Unfortunately, none of the above is true. JavaScript files are run in-place, If you did copy them to bin on build Visual Studio would do the wrong thing and editing from a debugger would edit the transient files (not the originals). NuGet therefore has no well-defined place to put files so it leaves the decision up to the package author. Package authors know that the average user is just going to be running directly from source (no build-step) so they dump files into the source folder where they must be checked in to version control.
The entire system is very archaic if you are coming from a modern ecosystem like C# where someone took time to think these things through a bit.
What you could do is create an MSBuild task that, before build, would go through all of your packages, look for content, and copy that content to the desired location. This wouldn't be terribly difficult, though would take a bit of work.
Also, package authors could include a build-task that does this in their package so that before-build all of their content was copied local. Unfortunately, if only some package authors do this then you end up with weird fragmentation where some packages need to be committed to version control and others do not.

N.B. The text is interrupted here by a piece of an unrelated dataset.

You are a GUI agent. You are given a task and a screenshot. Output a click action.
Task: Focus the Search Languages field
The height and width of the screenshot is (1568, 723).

When a package is installed into a project, NuGet in fact performs these operations,
Download the package file from source;
Install the package into the so called packages folder, which is $(SolutionDir)\packages by default;
Install the package into the project, which consists of adding references to DLLs, copying content files into the project directory etc.
When a package is restored, only the first two steps are executed. Projects will not be touched by nuget package restore. Which is why the js files in your project will not be "restored".
The only solution for now is to check in the js files in your project.
If you are the owner of the package then you could use the nuget package i've created to be able to have a folder called "Linked" in the package and have a simple Install.ps1 and Uninstall.ps1 (one liners) to add every file in the nuget package's linked folder as existing to the project.
https://github.com/baseclass/Contrib.Nuget#baseclasscontribnugetlinked
I didn't try out how publication treats linked files, the problem is debugging the Project, as the JavaScript files will be missing in the directories.
If you are using git as source control you could try my nuget package which ignores all the nuget content files and automatically restores them before building.